§ WORK ORDER:
Starting with the line containing "JOIN OUR DOCUMENTARY (97, 1606)" and going on through the line containing "PROFILES (63, 1199)", return the lines of the data below exactly, and only those.

[[ DATA SHOWN open ]]

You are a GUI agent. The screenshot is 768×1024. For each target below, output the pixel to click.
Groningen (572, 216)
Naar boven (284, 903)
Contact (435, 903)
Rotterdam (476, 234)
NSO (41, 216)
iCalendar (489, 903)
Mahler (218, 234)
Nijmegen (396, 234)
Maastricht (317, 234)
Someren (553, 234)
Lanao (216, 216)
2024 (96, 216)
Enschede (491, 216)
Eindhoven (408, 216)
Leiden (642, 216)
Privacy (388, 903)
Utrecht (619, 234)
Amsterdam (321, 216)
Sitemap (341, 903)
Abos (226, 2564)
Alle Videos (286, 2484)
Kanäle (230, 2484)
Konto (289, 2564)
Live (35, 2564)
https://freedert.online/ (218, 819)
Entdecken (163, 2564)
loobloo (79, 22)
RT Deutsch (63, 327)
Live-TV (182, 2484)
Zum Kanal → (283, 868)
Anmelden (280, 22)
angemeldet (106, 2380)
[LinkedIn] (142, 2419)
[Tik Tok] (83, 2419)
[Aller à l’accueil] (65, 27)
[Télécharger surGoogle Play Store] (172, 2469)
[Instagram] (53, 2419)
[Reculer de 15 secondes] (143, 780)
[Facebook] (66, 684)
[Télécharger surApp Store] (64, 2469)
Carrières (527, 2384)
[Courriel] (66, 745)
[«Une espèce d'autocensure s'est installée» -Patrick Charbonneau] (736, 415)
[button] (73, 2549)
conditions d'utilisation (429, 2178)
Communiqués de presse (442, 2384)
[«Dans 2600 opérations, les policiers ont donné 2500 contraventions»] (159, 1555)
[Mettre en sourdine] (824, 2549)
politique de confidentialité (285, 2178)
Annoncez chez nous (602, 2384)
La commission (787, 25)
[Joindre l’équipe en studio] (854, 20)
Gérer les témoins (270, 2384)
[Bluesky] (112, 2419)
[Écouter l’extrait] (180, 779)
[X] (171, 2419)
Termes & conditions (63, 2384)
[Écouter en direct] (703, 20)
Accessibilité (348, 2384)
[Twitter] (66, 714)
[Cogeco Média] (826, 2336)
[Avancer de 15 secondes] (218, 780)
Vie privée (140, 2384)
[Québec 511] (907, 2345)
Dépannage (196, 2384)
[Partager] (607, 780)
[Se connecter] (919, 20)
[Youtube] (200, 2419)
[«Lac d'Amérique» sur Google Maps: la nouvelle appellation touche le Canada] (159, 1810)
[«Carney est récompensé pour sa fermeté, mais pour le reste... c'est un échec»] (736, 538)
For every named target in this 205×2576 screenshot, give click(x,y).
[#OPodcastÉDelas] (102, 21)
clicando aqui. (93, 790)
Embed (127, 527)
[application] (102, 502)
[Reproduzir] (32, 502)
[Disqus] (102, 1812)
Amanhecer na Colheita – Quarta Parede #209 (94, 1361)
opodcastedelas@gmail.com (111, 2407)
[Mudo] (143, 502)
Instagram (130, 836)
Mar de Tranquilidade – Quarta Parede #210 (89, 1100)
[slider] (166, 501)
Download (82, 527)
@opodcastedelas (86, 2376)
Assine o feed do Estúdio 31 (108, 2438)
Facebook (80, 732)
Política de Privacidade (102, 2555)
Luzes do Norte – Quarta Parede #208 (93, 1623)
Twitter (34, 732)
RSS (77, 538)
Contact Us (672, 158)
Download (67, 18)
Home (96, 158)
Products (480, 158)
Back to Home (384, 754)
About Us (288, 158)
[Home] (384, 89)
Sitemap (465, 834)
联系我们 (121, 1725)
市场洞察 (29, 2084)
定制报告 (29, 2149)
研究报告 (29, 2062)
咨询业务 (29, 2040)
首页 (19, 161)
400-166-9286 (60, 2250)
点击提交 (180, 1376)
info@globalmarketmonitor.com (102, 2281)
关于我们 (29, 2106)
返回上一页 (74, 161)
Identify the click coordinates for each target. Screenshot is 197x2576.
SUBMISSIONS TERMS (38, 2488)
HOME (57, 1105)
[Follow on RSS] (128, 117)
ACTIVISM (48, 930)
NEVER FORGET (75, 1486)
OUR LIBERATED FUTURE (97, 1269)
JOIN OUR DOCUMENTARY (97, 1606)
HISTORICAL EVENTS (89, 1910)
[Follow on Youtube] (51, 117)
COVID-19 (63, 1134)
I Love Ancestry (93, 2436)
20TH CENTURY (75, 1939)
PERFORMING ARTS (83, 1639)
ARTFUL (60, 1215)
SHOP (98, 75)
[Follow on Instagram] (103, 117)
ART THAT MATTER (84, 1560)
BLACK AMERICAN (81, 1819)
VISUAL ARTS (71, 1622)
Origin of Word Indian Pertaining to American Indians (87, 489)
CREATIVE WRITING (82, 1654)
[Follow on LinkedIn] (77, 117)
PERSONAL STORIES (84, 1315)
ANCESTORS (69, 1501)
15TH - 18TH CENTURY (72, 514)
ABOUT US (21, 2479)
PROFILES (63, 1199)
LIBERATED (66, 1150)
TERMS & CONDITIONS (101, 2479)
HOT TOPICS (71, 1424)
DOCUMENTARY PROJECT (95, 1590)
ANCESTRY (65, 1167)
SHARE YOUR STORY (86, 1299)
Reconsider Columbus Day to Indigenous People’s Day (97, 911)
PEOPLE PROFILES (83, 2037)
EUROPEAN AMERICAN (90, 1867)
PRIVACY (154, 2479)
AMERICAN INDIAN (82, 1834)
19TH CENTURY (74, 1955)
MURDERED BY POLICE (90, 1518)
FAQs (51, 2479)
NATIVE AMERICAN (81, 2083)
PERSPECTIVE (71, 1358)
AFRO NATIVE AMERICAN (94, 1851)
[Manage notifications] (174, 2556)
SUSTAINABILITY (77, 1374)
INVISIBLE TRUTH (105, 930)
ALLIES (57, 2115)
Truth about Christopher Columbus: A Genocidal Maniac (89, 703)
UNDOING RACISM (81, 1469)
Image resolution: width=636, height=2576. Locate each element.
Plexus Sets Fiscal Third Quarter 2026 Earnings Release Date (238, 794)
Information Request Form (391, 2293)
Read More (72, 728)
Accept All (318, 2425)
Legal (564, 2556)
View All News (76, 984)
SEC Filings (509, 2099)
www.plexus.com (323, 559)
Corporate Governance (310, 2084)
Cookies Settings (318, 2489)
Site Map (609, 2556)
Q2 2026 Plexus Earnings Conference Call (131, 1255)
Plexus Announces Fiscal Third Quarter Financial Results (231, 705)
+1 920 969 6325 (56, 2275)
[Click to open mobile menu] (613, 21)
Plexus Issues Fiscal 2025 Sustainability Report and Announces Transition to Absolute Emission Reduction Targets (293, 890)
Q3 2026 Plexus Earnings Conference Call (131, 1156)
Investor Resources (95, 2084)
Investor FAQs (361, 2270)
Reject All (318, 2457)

[[ DATA SHOWN closed ]]

§ WRITTEN ANSWER:
JOIN OUR DOCUMENTARY (97, 1606)
HISTORICAL EVENTS (89, 1910)
[Follow on Youtube] (51, 117)
COVID-19 (63, 1134)
I Love Ancestry (93, 2436)
20TH CENTURY (75, 1939)
PERFORMING ARTS (83, 1639)
ARTFUL (60, 1215)
SHOP (98, 75)
[Follow on Instagram] (103, 117)
ART THAT MATTER (84, 1560)
BLACK AMERICAN (81, 1819)
VISUAL ARTS (71, 1622)
Origin of Word Indian Pertaining to American Indians (87, 489)
CREATIVE WRITING (82, 1654)
[Follow on LinkedIn] (77, 117)
PERSONAL STORIES (84, 1315)
ANCESTORS (69, 1501)
15TH - 18TH CENTURY (72, 514)
ABOUT US (21, 2479)
PROFILES (63, 1199)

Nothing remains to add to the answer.